Women's Anger
- kassman31
- 7 days ago
- 4 min read
Updated: 1 day ago
Certain phenomenon has existed nearly forever, but as a man sometimes it takes a while for me to catch on. I often ask myself why it is necessary to have locks on convenience stores that are open 24 hours per day. I ask myself if you live at the end of a dead-end one-way street, how do you get out? I often wonder why only in America can you drive on a parkway and park on a driveway? And we can all accept that those who dine alone could be allergic to deodorant. Sometimes I am slow on the uptake, that could be why the subject of women's anger may just now be coming to my attention.
I am not a woman, but I don't mind speaking on their behalf simply because I have their best interest in mind. Woman-wise I come from some pretty hardy stock. I watched some of my great aunts rule their ilk with a broken yard stick. I watched my granny cuss a bull so hard he wished he was a heifer, and he began to squat when he peed. My own mother blew her top when she found out I copied my algebra homework out of the teacher's edition (who could blame her). Allow me to lay all of my cards on the table and admit freely I DON'T understand NOW, nor did I understand THEN how to solve for "A". Wasn't I having enough headaches trying to deal with numbers? And it didn't help matters when mom hired me a tutor that was Miss Elk City. On behalf of teenagers everywhere allow me to proclaim without hesitation or rectification that letters have no place in mathematical equations and a teenage boys worst enemy are hormones. There is little sense taking something that is already mind blowing and making it potentially and perpetually harder.

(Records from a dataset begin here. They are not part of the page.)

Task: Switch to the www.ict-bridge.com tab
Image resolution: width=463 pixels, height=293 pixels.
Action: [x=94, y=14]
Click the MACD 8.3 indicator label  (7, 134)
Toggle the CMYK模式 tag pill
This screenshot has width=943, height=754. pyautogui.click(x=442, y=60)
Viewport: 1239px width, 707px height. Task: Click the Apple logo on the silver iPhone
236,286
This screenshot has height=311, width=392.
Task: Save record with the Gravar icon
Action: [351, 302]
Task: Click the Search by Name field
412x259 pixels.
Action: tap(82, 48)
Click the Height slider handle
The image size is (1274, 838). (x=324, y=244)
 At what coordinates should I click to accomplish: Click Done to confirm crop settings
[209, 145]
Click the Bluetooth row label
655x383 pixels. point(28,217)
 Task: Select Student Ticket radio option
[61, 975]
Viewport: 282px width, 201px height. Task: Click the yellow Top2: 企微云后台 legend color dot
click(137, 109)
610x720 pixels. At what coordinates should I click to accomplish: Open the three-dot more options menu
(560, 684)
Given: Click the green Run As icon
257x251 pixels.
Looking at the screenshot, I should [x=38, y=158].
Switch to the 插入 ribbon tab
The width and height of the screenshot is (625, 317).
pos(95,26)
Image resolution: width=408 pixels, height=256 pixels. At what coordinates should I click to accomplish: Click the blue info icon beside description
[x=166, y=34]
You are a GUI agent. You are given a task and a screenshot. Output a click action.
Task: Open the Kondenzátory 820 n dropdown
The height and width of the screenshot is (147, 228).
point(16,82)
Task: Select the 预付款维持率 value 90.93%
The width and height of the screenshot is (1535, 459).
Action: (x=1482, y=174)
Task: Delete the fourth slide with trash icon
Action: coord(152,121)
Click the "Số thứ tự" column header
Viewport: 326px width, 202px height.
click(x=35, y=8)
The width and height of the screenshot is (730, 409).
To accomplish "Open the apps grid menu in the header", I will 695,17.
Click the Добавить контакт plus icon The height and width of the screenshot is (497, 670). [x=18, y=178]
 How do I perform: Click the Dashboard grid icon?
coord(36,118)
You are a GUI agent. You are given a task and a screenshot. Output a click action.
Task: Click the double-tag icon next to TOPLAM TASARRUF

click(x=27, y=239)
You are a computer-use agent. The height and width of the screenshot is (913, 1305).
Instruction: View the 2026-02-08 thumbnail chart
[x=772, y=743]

Whether they be 19 or 90, how many times have you seen the women around you get angry about something and the men in their inner circle refer to them as hysterical? Don't misunderstand, I HAVE seen hysterical women, but in turn I have also seen hysterical men and there isn't a dime worth of difference in the two. The voice register may be a smidge higher or lower, but the problem remains the same. Women however, over the years have not been taken as seriously simply because they have been branded as the weaker sex. Your mad father might take an oversized oil field scrub brush to your back side, but it is mom's wrath that we are all afraid of. It should be pointed out that anger is not unique to either gender which simply makes it a HUMAN emotion. Women are as justified in their anger as men, besides when was the last time you saw a man give birth, unless it was Arnold Schwarzenegger in a Hollywood movie. If a man wants to know what childbirth feels like he should try pulling his bottom lip over the top of his head without the aid of prescription drugs. That last comment comes to you via Carol Burnette, and she is doggone right about it.
Now allow me to brux the cliché "There is nobody angrier than an old black woman." I often wonder if Tyler Perry agrees with that, I'd bet he does. My next-door neighbor who just happens to be an old black woman says this is absolutely true. She told me it's true because her kid's dad never stuck around long enough to help raise them, so she had to be mad enough for two people. Even Rosa Parks could have never had the courage to do what she did unless she was madder than hell and unable to take it anymore. Just remember, the only colors that should be separated are when doing laundry.
If you will remember in the movie about women's baseball (A League of Their Own) there is a part where the girls are required to attend charm school and the instructor is quoted saying "Remember, a lady reveals nothing." Well, isn't that a metaphor and a double meaning? This is saying loosely that what women are thinking and what they are allowed to say are NOT one in the same. Considering the time (the early 40's) that is understandable. But women are often left with untenable situations where their brains are left screaming "are you kidding me" with no outlet. Let me give you a specific example of such a situation. I remember my own mother reading me the riot act over something stupid I had done as a teenager (which I did often) only to have the phone ring; she turned around and answered it in a tone of voice that could only be described as sappy sweet HELLO. Now understand, I don't fault my mother for the social graces she was taught coming up as a farm girl in southwest Kansas, but wouldn't she have been truer to herself if the phone was just allowed to ring?